Significant difference in performance between Torchvision and Kornia image augmentations

I have trained two models that use the same sequence of image augmentations but in Torchvision and Kornia and I’m observing a significant difference in the performance of these models. I understand that despite fixing random seeds, these augmentations might still be different which might cause some difference in the test accuracy but on average, I assume that both of these models should end with similar accuracy which is not the case.

# PyTorch transformation
train_orig_transform = transforms.Compose([
    transforms.RandomResizedCrop(32),
    transforms.RandomHorizontalFlip(p=0.5),
    transforms.RandomApply([transforms.ColorJitter(0.4, 0.4, 0.4, 0.1)], p=0.8),
    transforms.RandomGrayscale(p=0.2),
    transforms.ToTensor(),
    transforms.Normalize([0.4914, 0.4822, 0.4465], [0.2023, 0.1994, 0.2010])
    ])

This is the kornia version of the above code


class KorniaAugmentationModule(nn.Module):
    def __init__(self, batch_size=512):
        super().__init__()
        # These are standard values for CIFAR10
        self.mu = torch.Tensor([0.4914, 0.4822, 0.4465])
        self.sigma = torch.Tensor([0.2023, 0.1994, 0.2010])

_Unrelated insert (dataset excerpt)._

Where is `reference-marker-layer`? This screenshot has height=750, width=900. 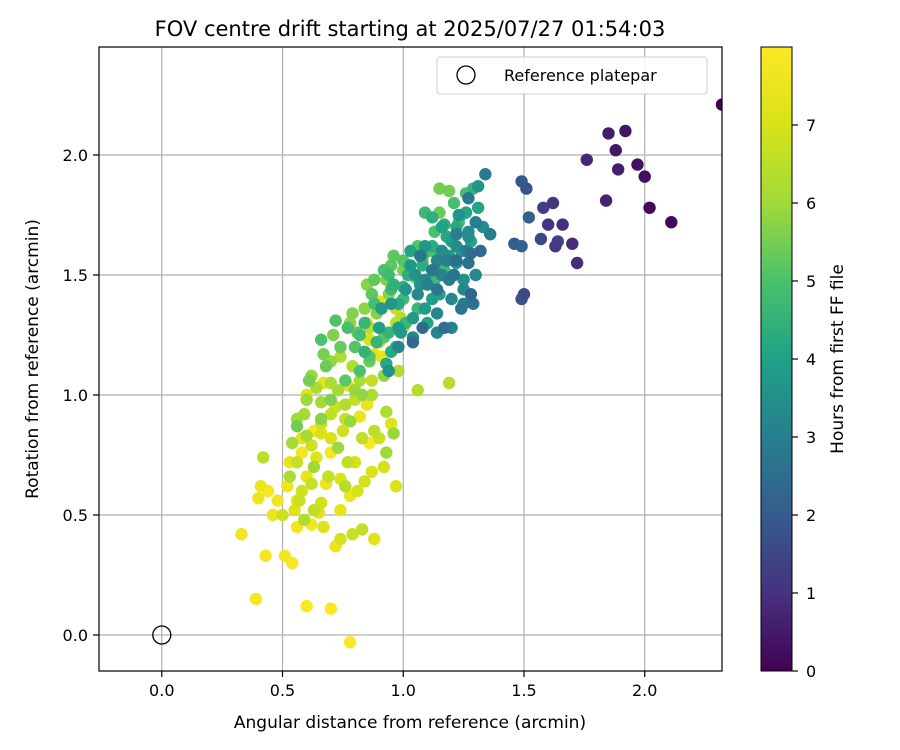
reference-marker-layer is located at coordinates (162, 635).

        self.hor_flip_prob = 0.5
        self.jit_prob = 0.8
        self.gs_prob = 0.2

        self.crop = K.RandomResizedCrop(size=(32, 32), same_on_batch=False)
        self.hor_flip = K.RandomHorizontalFlip(p=self.hor_flip_prob, same_on_batch=False)
        self.jit = K.ColorJitter(brightness=0.4, contrast=0.4, saturation=0.4, hue=0.1, p=self.jit_prob, same_on_batch=False)
        self.rand_grayscale =  K.RandomGrayscale(p=self.gs_prob, same_on_batch=False)
        
        self.normalize = K.Normalize(self.mu, self.sigma)

    # Note that I should only normalize in test mode; no other type of augmentation should be performed
    
    def forward(self, x, params=None, mode='train'):
        B = x.shape[0]
        if mode == 'train':
                x = self.crop(x, params['crop_params'])
                x = self.hor_flip(x, params['hor_flip_params'])
                x[params['jit_batch_probs']] = self.jit(x[params['jit_batch_probs']], params['jit_params'])
                x = self.rand_grayscale(x, params['grayscale_params'])

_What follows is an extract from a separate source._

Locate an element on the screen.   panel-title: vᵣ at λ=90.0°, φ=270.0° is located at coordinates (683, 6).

        x = self.normalize(x)
        return x

This is the only difference between the two models. Rest of the code for training and testing is a common shared code.

These are the plots I obtain for training loss and testing accuracy of the models.

Plots for Training Loss curve and Test Accuracy - Kornia (orange) vs Torchvision (green)

The difference in test accuracies between the two models is nearly ~11% which is very significant.

Is this expected? Could you suggest ways to debug this issue?